The Captain Marvel at DC Comics debuted years before the Marvel character did, so why did DC have to change the character’s name?

It’s hard to imagine, but the Captain Marvel of DC comics made his debut decades before Marvel took a swing at the character. Originally published by Fawcett Comics, Billy Batson is a young boy bestowed with the power of ancient gods when he says the magic word Shazam! 

But flash forward to 2023, and Captain Marvel has all but dropped the name, while a multitude of heroes have used the identity at Marvel

The DC iteration of Captain Marvel has been incredibly popular over the years, but legal snafus and copyright issues mean the character has had to go by Shazam ever since 2011’s New 52 reboot. So how did Captain Marvel get to the point that he lost his name? 

Why Fawcett Comics stopped publishing Captain Marvel comics

Fawcett Publications was a smaller press publisher started in the wake of Batman and Superman’s success. They published their own superhero, Captain Marvel, starting in 1940’s Whiz Comics #2. 

Captain Marvel drew direct inspiration from Superman. He had similar powers, but they were derived from gods instead of being an alien. He wasn’t a journalist, but he worked for a radio station. Most importantly, as opposed to a grown man, Captain Marvel was secretly Billy Batson, a young boy who transformed into an adult with the magic word Shazam. 

Captain Marvel makes his debut in Whiz Comics #2
With a magic word, Billy Batson becomes Captain Marvel, Earth’s mightiest mortal

The stories were successful, but that just meant they caught the eyes of DC Comics. DC filed suit against Fawcett, alleging that Captain Marvel infringed on its Superman copyright. The legal war was a lengthy one, including years of litigation and a retrial. 

In the end, it was ruled that Captain Marvel himself was not copyright infringing, but many of his stories were too similar to early Superman adventures. In 1953, Fawcett paid a $400,000 settlement and agreed to never publish Captain Marvel comics again. 

Why DC’s Shazam is no longer called Captain Marvel

With superheroes out of fashion after World War II, Fawcett, like other publishers, attempted to venture into horror comics with limited success. Fawcett Comics would close its doors in 1953. By the time Captain Marvel got another shot at comics, it was the 1970s. 

Superhero comics had come back into fashion as the generation that read them during the war grew into adulthood. Carmine Infantino, the artist responsible for creating Silver Age DC hits like The Flash and Batgirl, was the publisher for DC by this time. He opted to give Captain Marvel a new lease on life, licensing the characters from Charlton to publish under DC Comics.

It wasn’t going to be that easy, though. In the decades in between, Marvel Comics had pounced on the dormant licensing opportunity, publishing their own Captain Marvel. Unable to reference the character in the title of the comic, Captain Marvel’s adventures were instead published under the title Shazam!
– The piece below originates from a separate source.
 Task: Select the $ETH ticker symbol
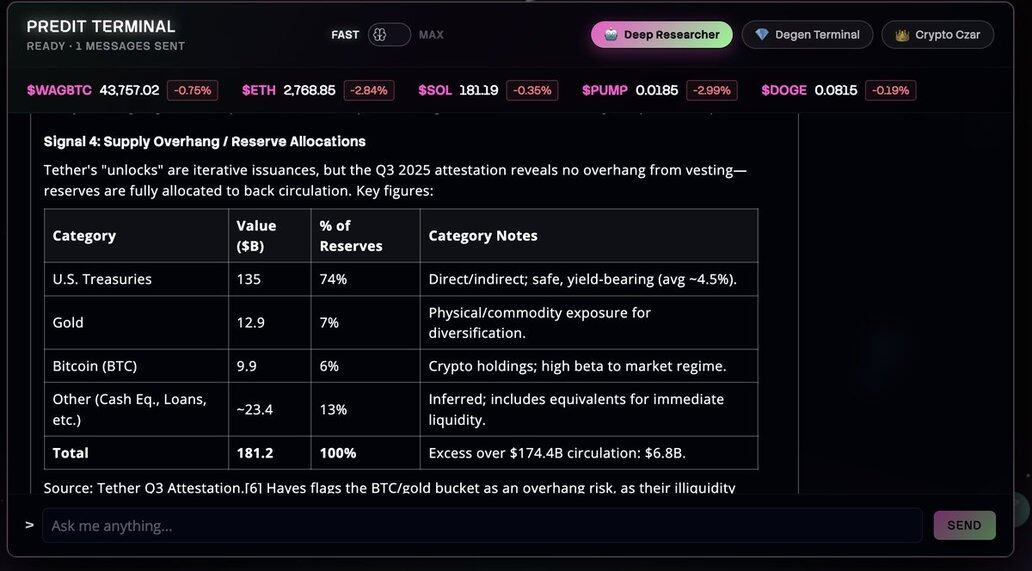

Captain Marvel arrives in Kingdom Come
Appearances in books like Kingdom Come not only boosted Captain Marvel’s popularity but informed readers what a big deal he was.

Captain Marvel would dance around the issue for years, appearing as a supporting character in more popular books and headlining a few titles of his own, like The Power of Shazam. He also made huge cameos that reminded fans of his popularity, like his shocking appearance in Kingdom Come. With the New 52 reboot, DC opted to rebrand the character, dropping the Captain Marvel moniker entirely. 

For a time, he would go by the name Shazam. In-universe, this caused issues as he couldn’t say his own name without transforming. In more recent stories, Billy has begun experimenting with new code names and appears to have settled on The Captain.